Items from a dataset:
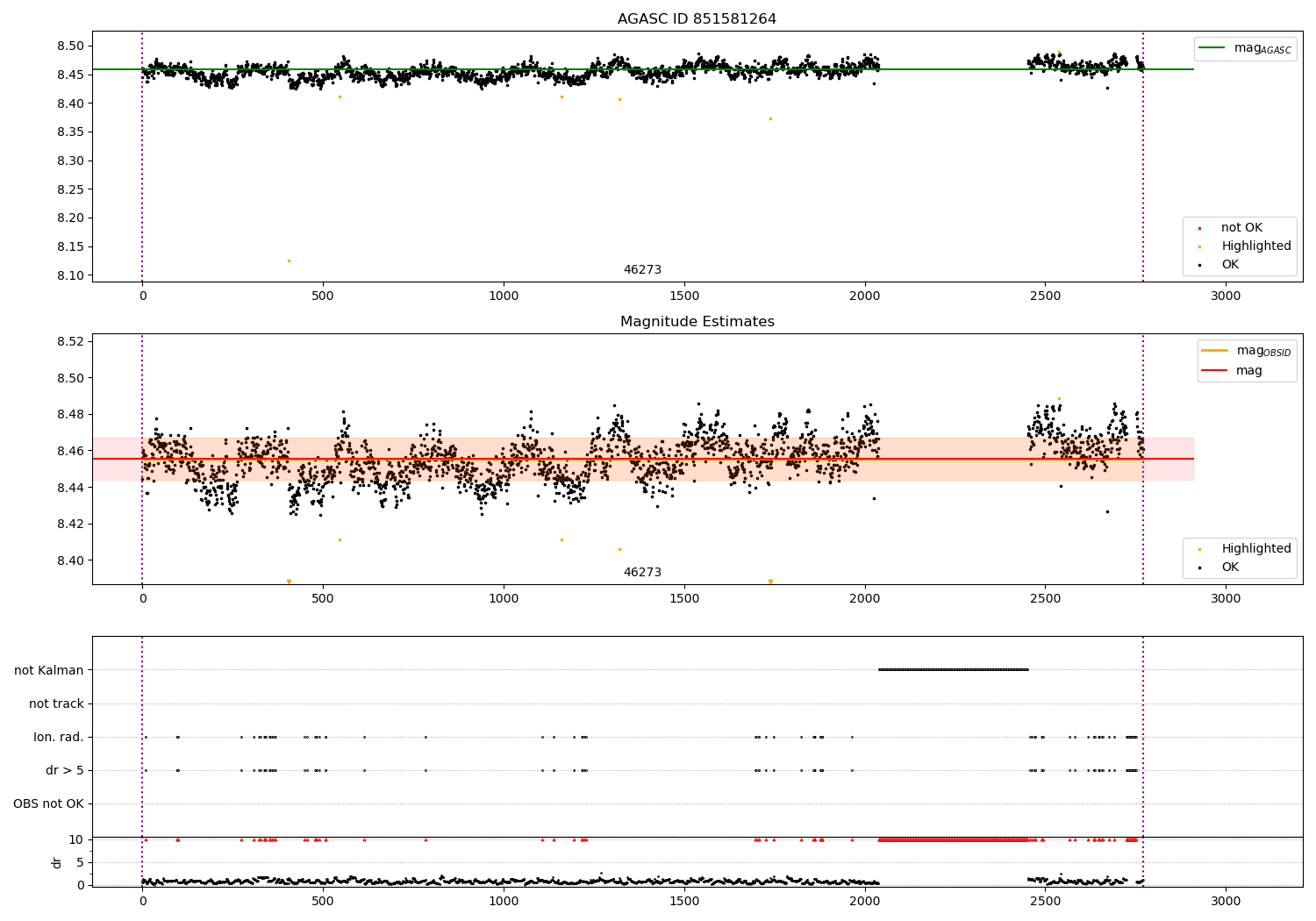The width and height of the screenshot is (1316, 921).
Task: Click the red "not OK" legend marker in top plot
Action: click(1199, 228)
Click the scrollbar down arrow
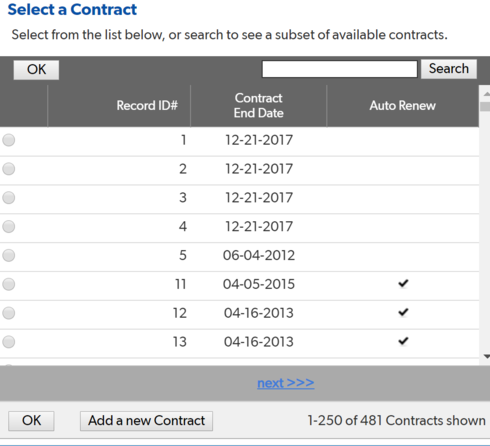This screenshot has width=490, height=446. coord(486,357)
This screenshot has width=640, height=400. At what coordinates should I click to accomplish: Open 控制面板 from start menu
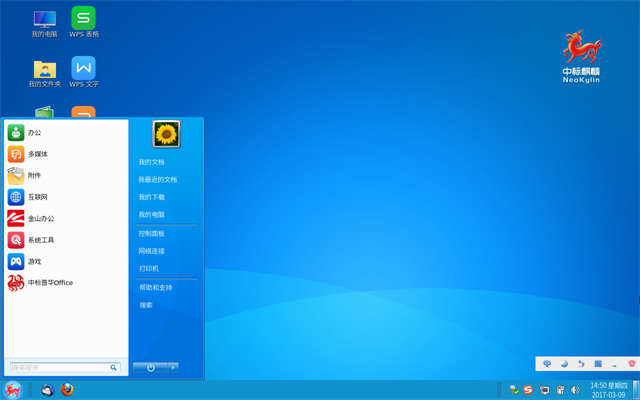pos(152,233)
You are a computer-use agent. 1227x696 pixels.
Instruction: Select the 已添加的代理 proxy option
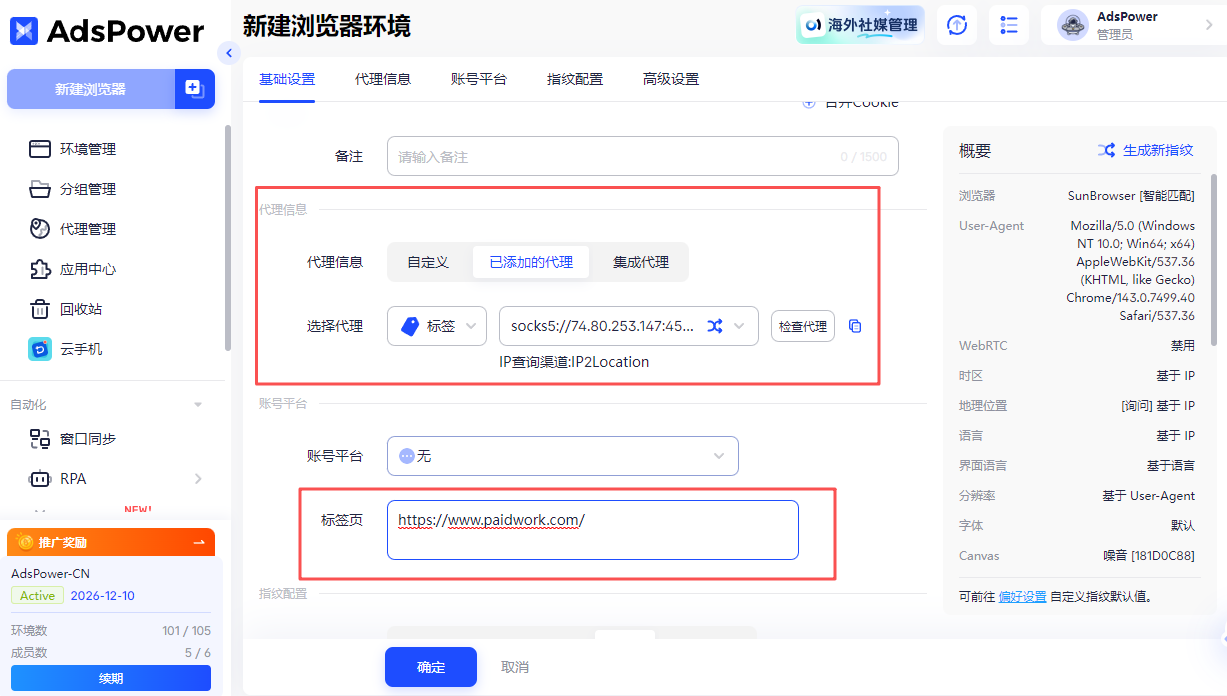[x=530, y=261]
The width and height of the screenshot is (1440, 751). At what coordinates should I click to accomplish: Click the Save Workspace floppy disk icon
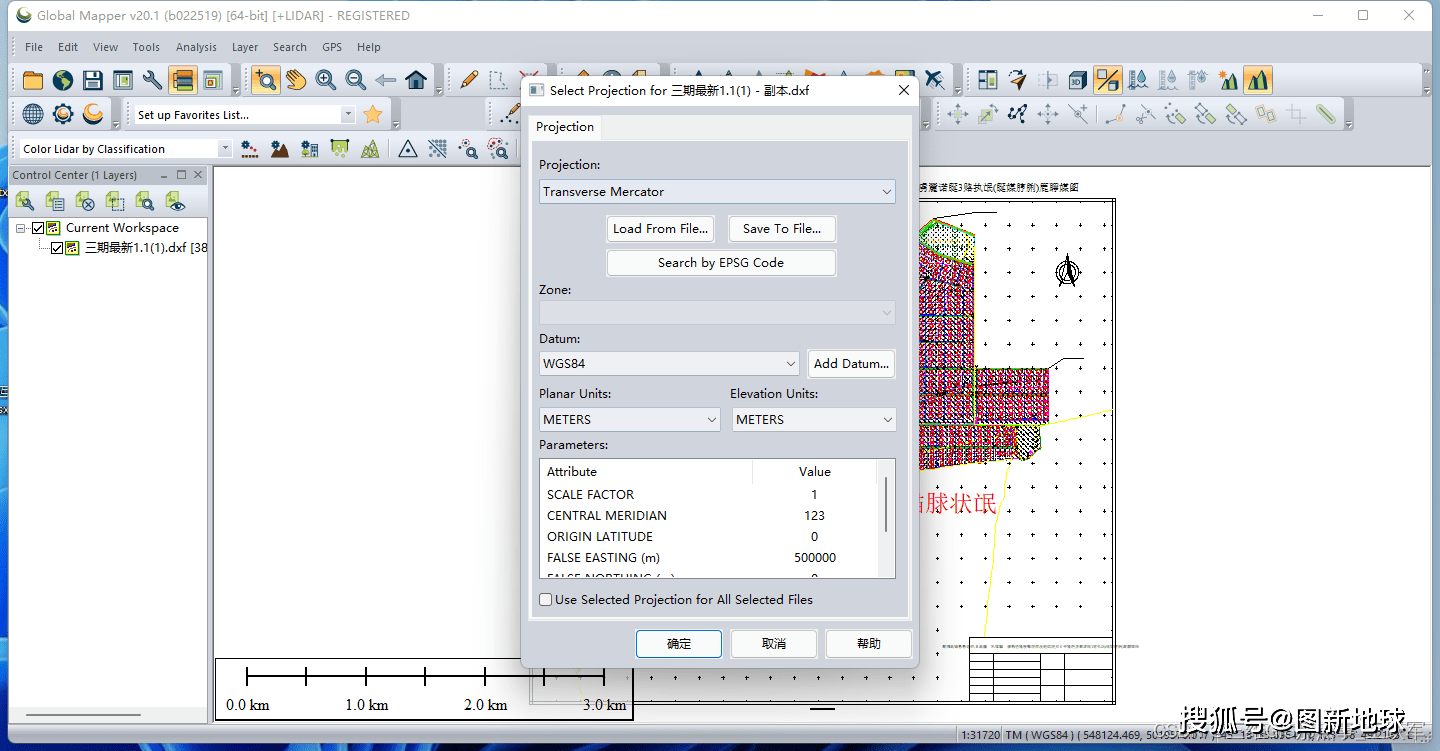point(93,81)
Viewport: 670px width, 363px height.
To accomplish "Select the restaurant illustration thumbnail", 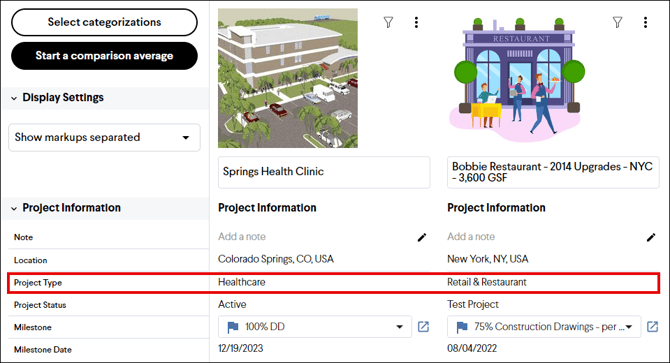I will pos(517,79).
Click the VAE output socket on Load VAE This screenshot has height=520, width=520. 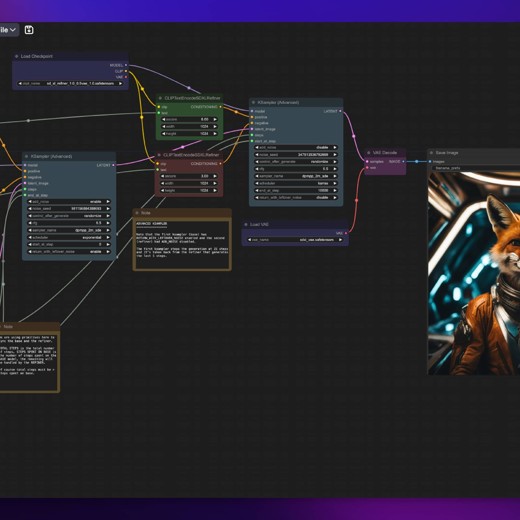(346, 233)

## What this task involves
Would you write out exactly the lines above, starting at the line containing "The width and height of the screenshot is (1440, 751)." and stopping after the line containing "Viewport: 670px width, 363px height."? Omit the pictures.

## Answer to this exercise
The width and height of the screenshot is (1440, 751). At what coordinates should I click to accomplish: Click the Save Workspace floppy disk icon
point(93,81)
Viewport: 670px width, 363px height.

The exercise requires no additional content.